■ TASK TO COMPLETE
Reproduce all of the data below, replacing each occurrence of "This screenshot has width" with "This image has width" and leaving everything else unchanged.

START EXCERPTED RECORDS

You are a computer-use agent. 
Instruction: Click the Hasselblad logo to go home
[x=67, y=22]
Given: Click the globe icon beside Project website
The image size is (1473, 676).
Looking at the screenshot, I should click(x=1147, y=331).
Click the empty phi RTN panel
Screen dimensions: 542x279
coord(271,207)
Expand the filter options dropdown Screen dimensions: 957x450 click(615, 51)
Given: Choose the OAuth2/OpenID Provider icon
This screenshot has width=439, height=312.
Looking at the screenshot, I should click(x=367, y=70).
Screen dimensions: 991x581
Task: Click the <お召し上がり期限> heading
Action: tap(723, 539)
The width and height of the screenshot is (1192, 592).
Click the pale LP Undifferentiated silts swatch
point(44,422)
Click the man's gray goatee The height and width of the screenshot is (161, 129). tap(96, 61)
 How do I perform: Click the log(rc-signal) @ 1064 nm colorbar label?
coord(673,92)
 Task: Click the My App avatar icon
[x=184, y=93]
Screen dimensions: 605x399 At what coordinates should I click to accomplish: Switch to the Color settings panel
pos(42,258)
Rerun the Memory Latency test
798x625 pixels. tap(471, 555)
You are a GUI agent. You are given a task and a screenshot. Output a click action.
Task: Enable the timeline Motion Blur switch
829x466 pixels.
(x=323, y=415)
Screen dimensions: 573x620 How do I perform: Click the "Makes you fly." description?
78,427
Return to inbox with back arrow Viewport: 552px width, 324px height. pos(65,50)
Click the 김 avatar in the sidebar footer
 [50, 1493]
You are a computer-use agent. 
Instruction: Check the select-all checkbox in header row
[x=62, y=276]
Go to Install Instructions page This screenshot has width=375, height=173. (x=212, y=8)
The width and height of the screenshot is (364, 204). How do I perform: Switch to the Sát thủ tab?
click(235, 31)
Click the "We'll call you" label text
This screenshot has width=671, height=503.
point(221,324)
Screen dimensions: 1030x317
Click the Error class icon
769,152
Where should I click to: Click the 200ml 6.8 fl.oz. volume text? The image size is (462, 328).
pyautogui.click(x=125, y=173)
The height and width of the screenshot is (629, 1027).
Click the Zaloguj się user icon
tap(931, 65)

END EXCERPTED RECORDS

■ RESULT OF THE TASK
You are a computer-use agent. 
Instruction: Click the Hasselblad logo to go home
[x=67, y=22]
Given: Click the globe icon beside Project website
The image size is (1473, 676).
Looking at the screenshot, I should click(x=1147, y=331).
Click the empty phi RTN panel
Screen dimensions: 542x279
coord(271,207)
Expand the filter options dropdown Screen dimensions: 957x450 click(615, 51)
Given: Choose the OAuth2/OpenID Provider icon
This image has width=439, height=312.
Looking at the screenshot, I should click(x=367, y=70).
Screen dimensions: 991x581
Task: Click the <お召し上がり期限> heading
Action: tap(723, 539)
The width and height of the screenshot is (1192, 592).
Click the pale LP Undifferentiated silts swatch
point(44,422)
Click the man's gray goatee The height and width of the screenshot is (161, 129). tap(96, 61)
 How do I perform: Click the log(rc-signal) @ 1064 nm colorbar label?
coord(673,92)
 Task: Click the My App avatar icon
[x=184, y=93]
Screen dimensions: 605x399 At what coordinates should I click to accomplish: Switch to the Color settings panel
pos(42,258)
Rerun the Memory Latency test
798x625 pixels. tap(471, 555)
You are a GUI agent. You are given a task and a screenshot. Output a click action.
Task: Enable the timeline Motion Blur switch
829x466 pixels.
(x=323, y=415)
Screen dimensions: 573x620 How do I perform: Click the "Makes you fly." description?
78,427
Return to inbox with back arrow Viewport: 552px width, 324px height. pos(65,50)
Click the 김 avatar in the sidebar footer
 [50, 1493]
You are a computer-use agent. 
Instruction: Check the select-all checkbox in header row
[x=62, y=276]
Go to Install Instructions page This image has width=375, height=173. (x=212, y=8)
The width and height of the screenshot is (364, 204). How do I perform: Switch to the Sát thủ tab?
click(235, 31)
Click the "We'll call you" label text
This image has width=671, height=503.
point(221,324)
Screen dimensions: 1030x317
Click the Error class icon
769,152
Where should I click to: Click the 200ml 6.8 fl.oz. volume text? The image size is (462, 328).
pyautogui.click(x=125, y=173)
The height and width of the screenshot is (629, 1027).
Click the Zaloguj się user icon
tap(931, 65)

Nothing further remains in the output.